High School Arts Requirement News

ARTS North Carolina is pleased to report that the Joint Select Committee on Arts Education has voted affirmatively on two recommendations included in the Committee’s report.  By chance did you hear us shouting out in Murphy?

  • The Committee recommends that the State Board of Education shall modify the high school graduation requirements to include one required credit of arts education.  Draft legislation can be found on page 12 of the Committee’s report at www.artsnc.org/advocacy.
  • The Committee strongly recommends continued funding for the A+ Schools Program, a whole-school reform model that views the arts as fundamental to teaching and learning in all subjects.

Please take a moment to write a personal note of appreciation to the Legislators who served on the Joint Select Committee.  Their names and addresses can be found on pages 2&3 of the above referenced report.  We will not use electronic communications for this appreciation initiative as we have  inundated their computers with messages asking that the Committee adopt the report.  We want to especially commend Committee Co-Chairs Representative Becky Carney and Senator Katie Dorsett.
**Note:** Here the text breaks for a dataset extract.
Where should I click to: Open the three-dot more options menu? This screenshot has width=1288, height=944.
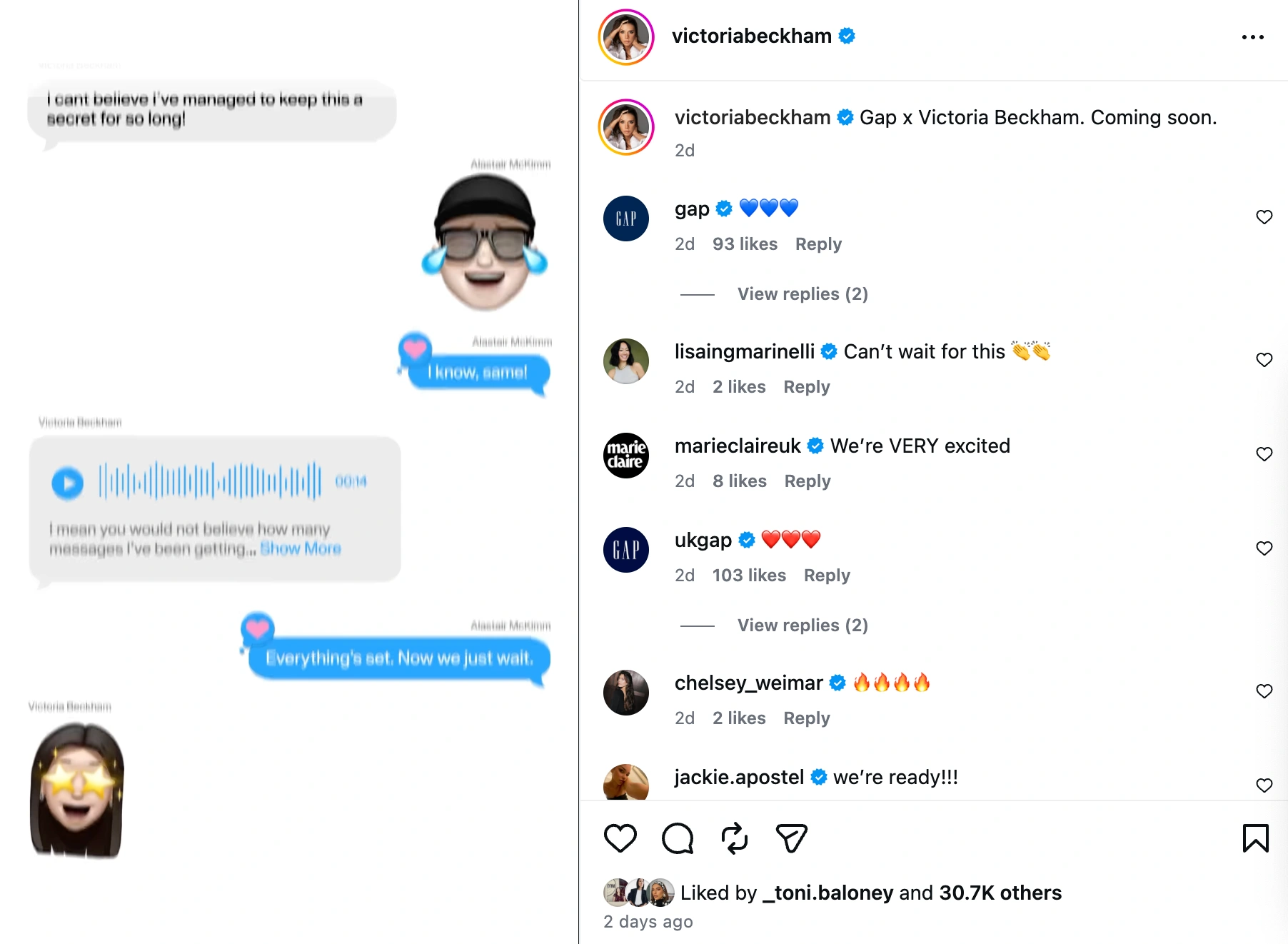(x=1252, y=37)
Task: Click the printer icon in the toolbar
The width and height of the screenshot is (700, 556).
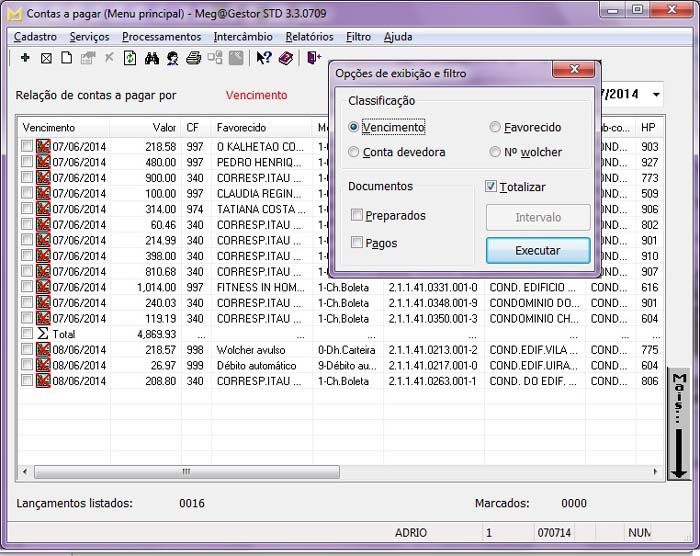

What does this all mean?  A Committee of Senators, Representatives, and citizens appointed by Speaker Joe Hackney and President Pro Tem Marc Basnight  have studied arts education and its value to public education.  They have agreed that arts education must be a statewide priority, and they are recommending legislation that ensures the graduation requirement.  Members of the Joint Select Committee will introduce legislation in both the House and Senate when the General Assembly convenes in January, and the legislation will be referred to the appropriate Education Committees where discussion begins anew.  The Education Committees of both the Senate and the House will need to adopt the legislation, then the bills move to the full House and Senate.  Both the House and the Senate must pass the legislation for it to take effect.    ARTS North Carolina, working closely with the five statewide discipline organizations, will coordinate advocacy strategies as the bills begin the long process of becoming a law.

The lunchtime celebration is over and the work begins.  The Committee’s report is only the beginning of a long and winding road that will require a spirit of unity, commitment, and belief that will be tested as bills makes their way through the General Assembly.  Are we up to the challenges ahead?  Yes we are.

Live Expectantly.  Be Prepared.  Take Action.